Le texte affirme : « Dans ces moments critiques que traversent le pays à travers la crise de l'énergie , la mort de l'actuel roi, l'absence de tout rôle pour le peuple dans la prise de décision politique, et la paralysie des institutions de l’Etat en raison du vide constitutionnel et législatif qui sont censées organiser la transition du pouvoir pour qu’elle se déroule et pour qu’elle ne soit pas exploitée dans un conflit qui pourrait surgir entre les branches du pouvoir monarchique et son centre, notamment dans la distribution des ministères-clés comme celui de la défense , de l'intérieur et de la Garde nationale, il a été décidé de publier cette déclaration.

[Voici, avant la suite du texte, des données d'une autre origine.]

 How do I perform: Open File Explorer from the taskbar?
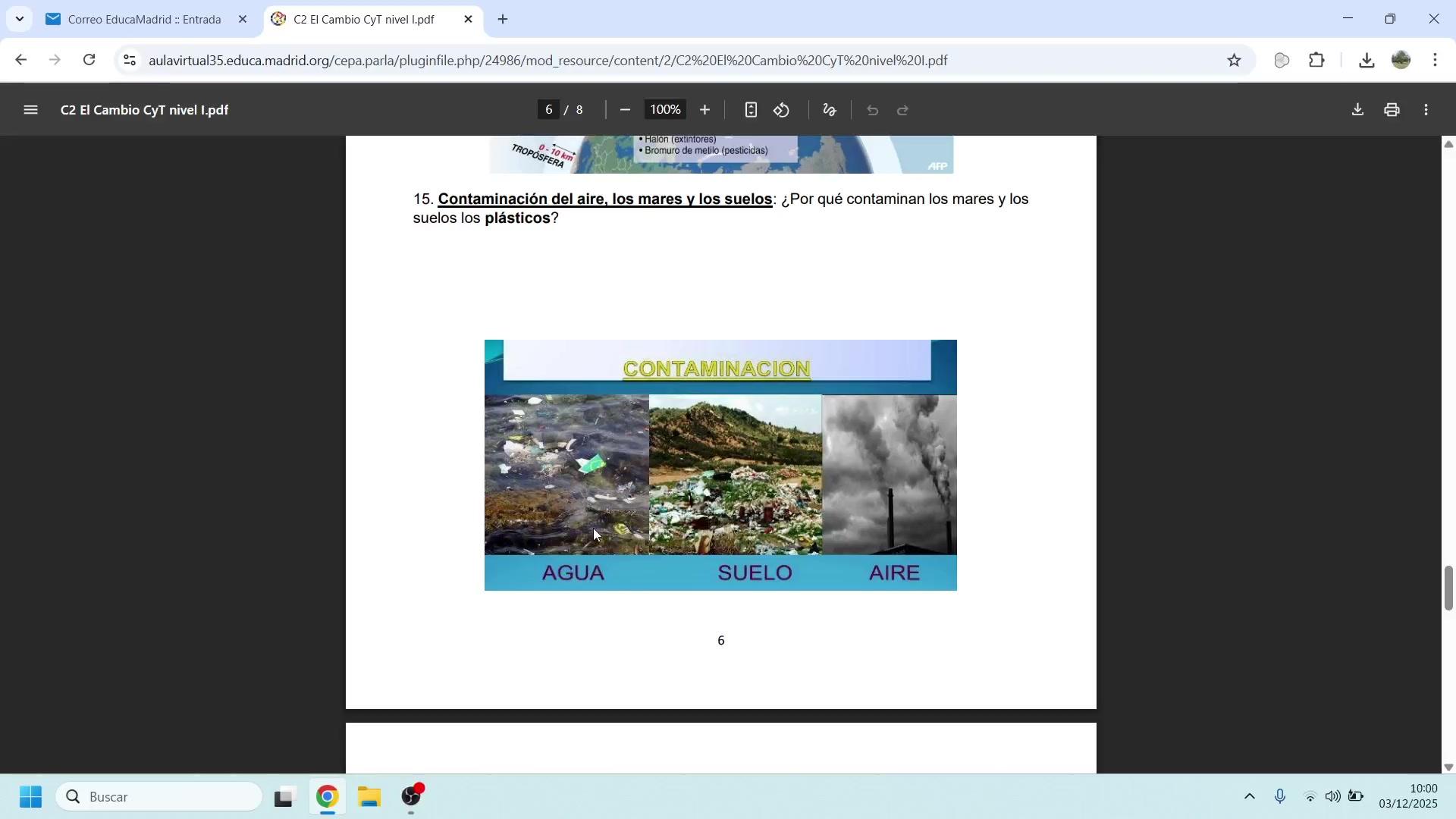[369, 798]
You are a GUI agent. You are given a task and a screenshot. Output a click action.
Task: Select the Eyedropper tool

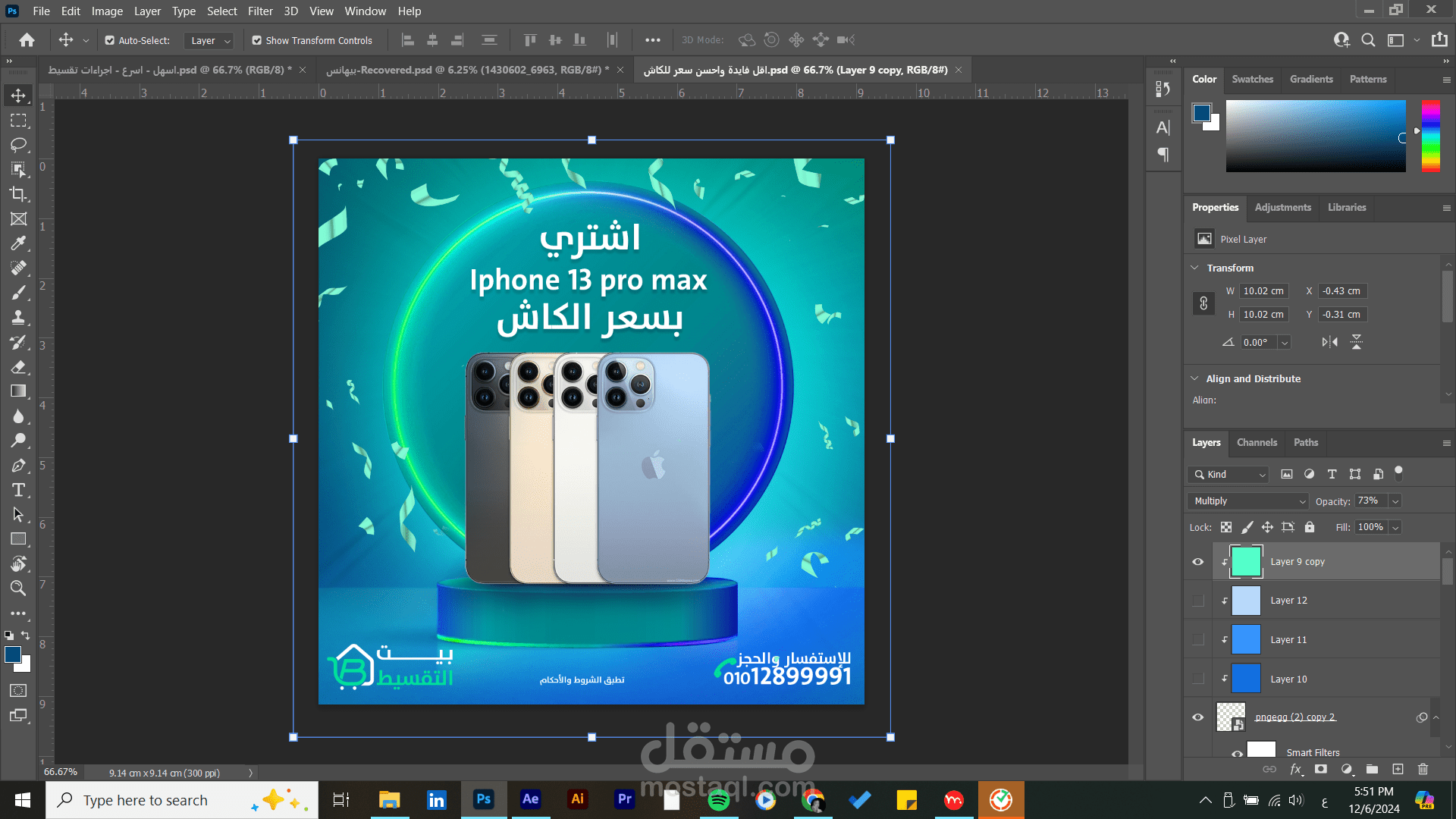18,243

Nous exhortons le peuple et notre armée nationale bénie à coopérer ensemble pour surmonter les défis actuels du pays et déclencher une phase de transition dans laquelle la volonté du peuple sera exprimée via un gouvernement constitutionnel élu par le peuple qui dirigera le pays, et ensuite créer une constitution qui répondra aux aspirations du peuple. Les principales étapes de cette transition :
1. Un parlement national composé de députés élus par tous les citoyens, jouissant de pouvoirs qui lui offrent la possibilité de promulguer des lois, des règlements, de nommer le gouvernement, d’interroger les fonctionnaires, de contrôler le travail du gouvernement et sa performance.
2. Séparation des pouvoirs entre l’exécutif, le législatif et le judiciaire afin de garantir leur indépendance.

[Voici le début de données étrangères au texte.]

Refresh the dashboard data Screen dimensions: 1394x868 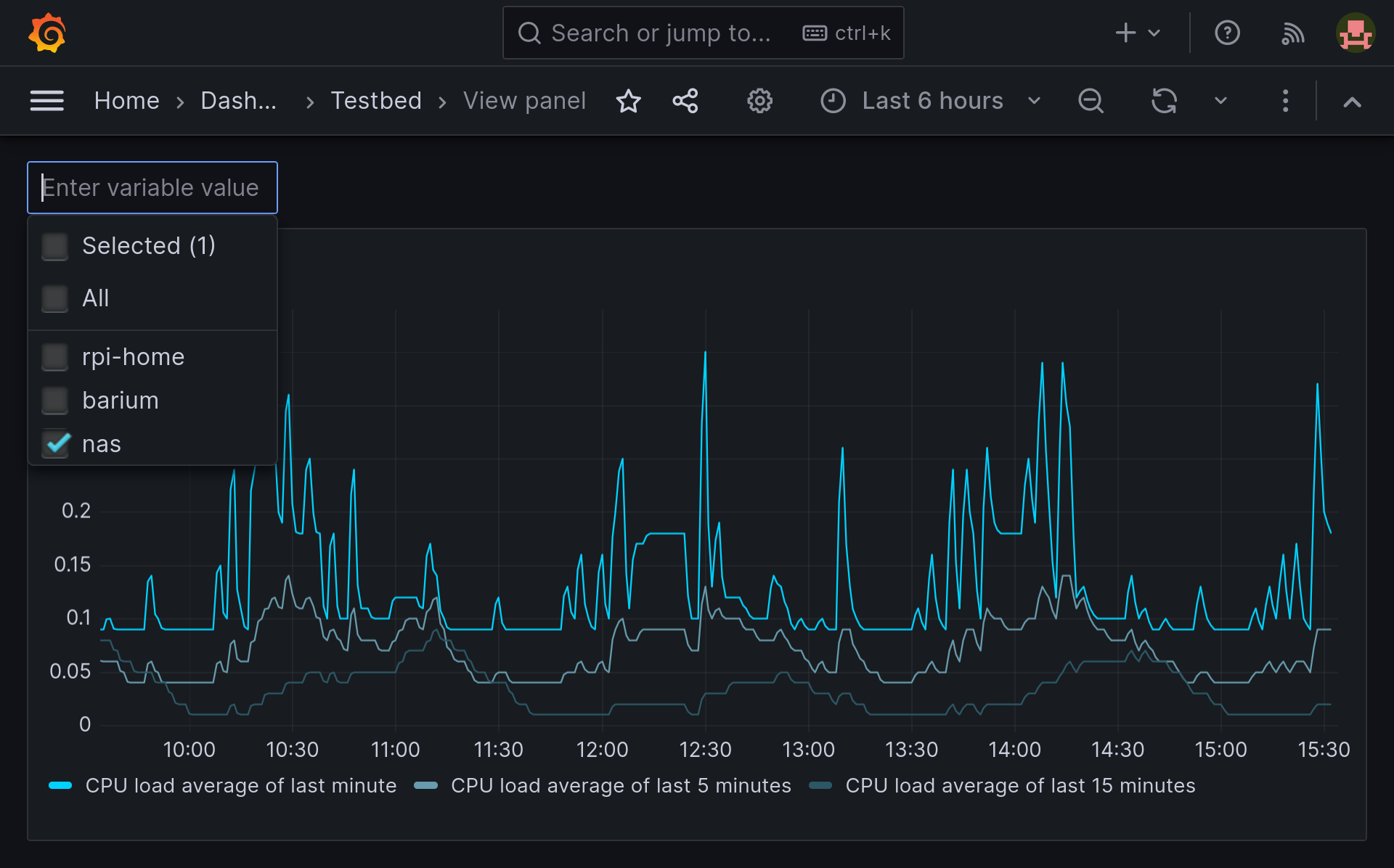coord(1163,101)
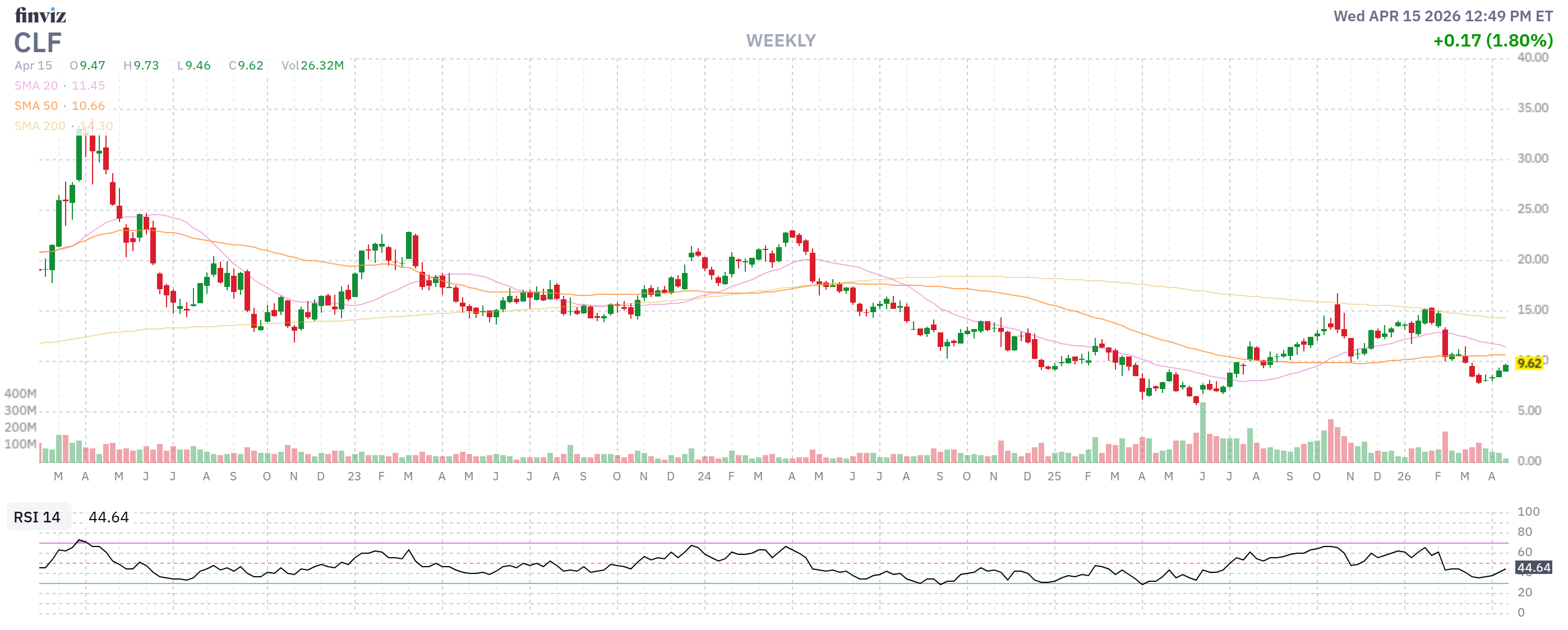The width and height of the screenshot is (1568, 630).
Task: Click the dark 44.64 RSI value tag
Action: point(1533,568)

3. L'indépendance du pouvoir judiciaire et la clôture de tous les dossiers des droits de l’homme et la libération immédiate des prisonniers politiques.
4. Créer des lois qui protègent la dignité humaine et le droit d’expression, et qui assure l'immunité pour la presse afin qu’elle puisse s’exprimer comme quatrième pouvoir et dénoncer la corruption.
5. Création d'organisations civiles et syndicales concernées par la sensibilisation à la défense des droits de l'homme.
La déclaration conclut que « les filles et fils libres de notre peuple poursuivront leurs efforts pour libérer le pays de la tyrannie de la famille royale ».
Il nous reste plus qu'à attendre ce que nous réservent les prochains jours dans un royaume à bout de souffle..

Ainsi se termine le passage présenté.